[Entries taken from a collection]

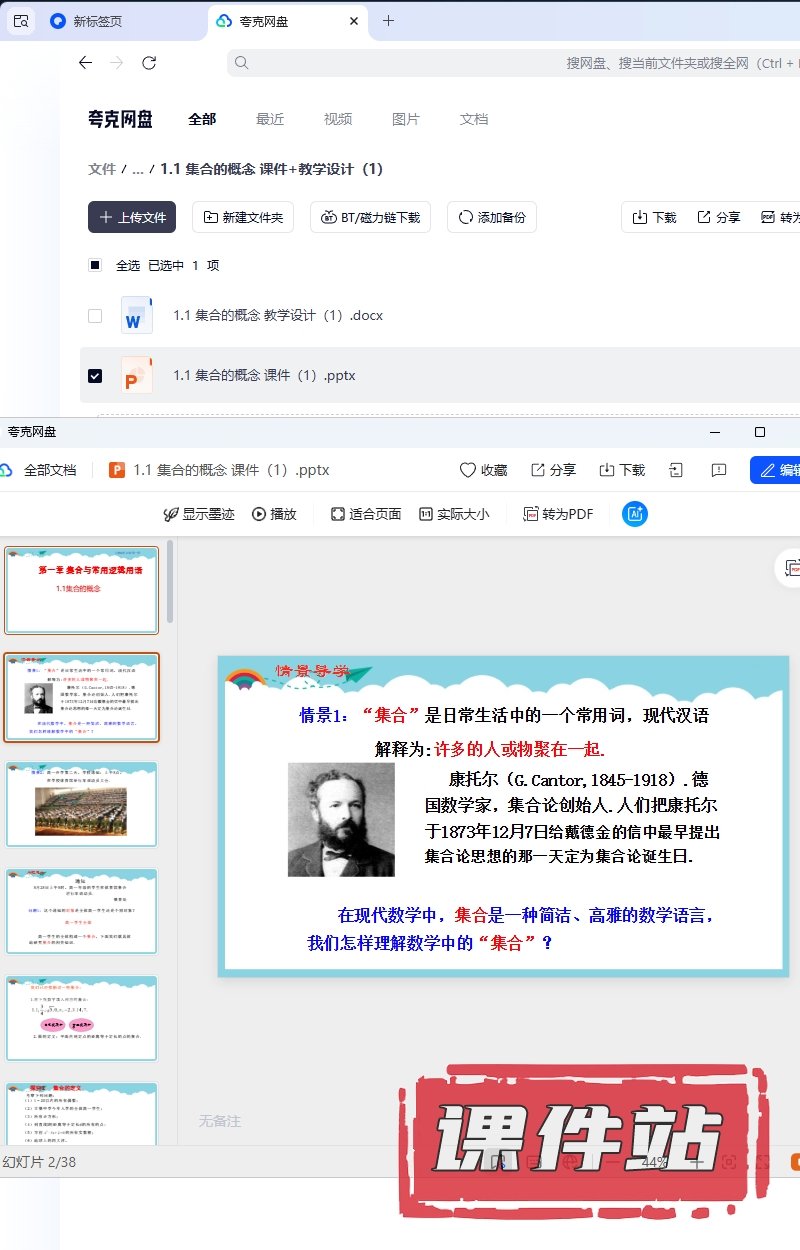This screenshot has height=1250, width=800.
Task: Open a new browser tab with plus
Action: coord(388,21)
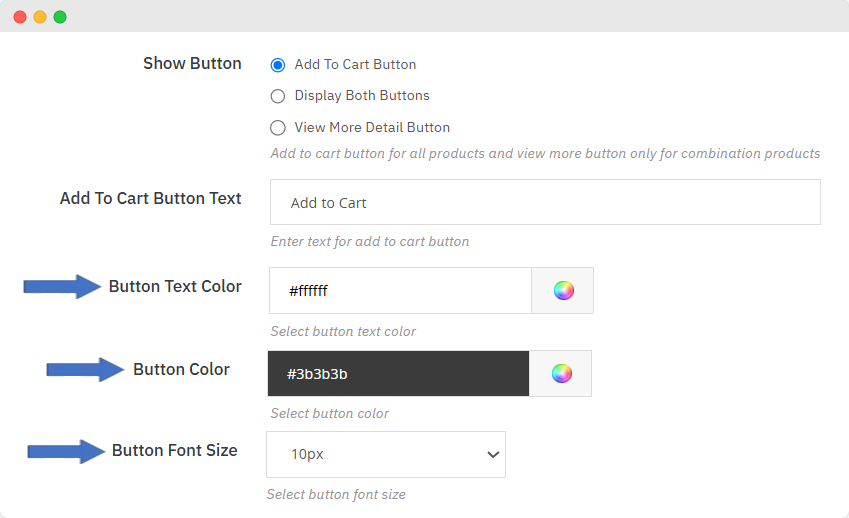This screenshot has height=518, width=849.
Task: Open the color picker for Button Text Color
Action: pyautogui.click(x=563, y=291)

Task
Write out all of the records again with "image" substituted for "screenshot" and nothing else altered. Omit the pictures.

Worked solution
This image has height=1250, width=800.
Task: Open a new browser tab with plus
Action: coord(388,21)
This image has height=518, width=849.
Task: Open the color picker for Button Text Color
Action: pyautogui.click(x=563, y=291)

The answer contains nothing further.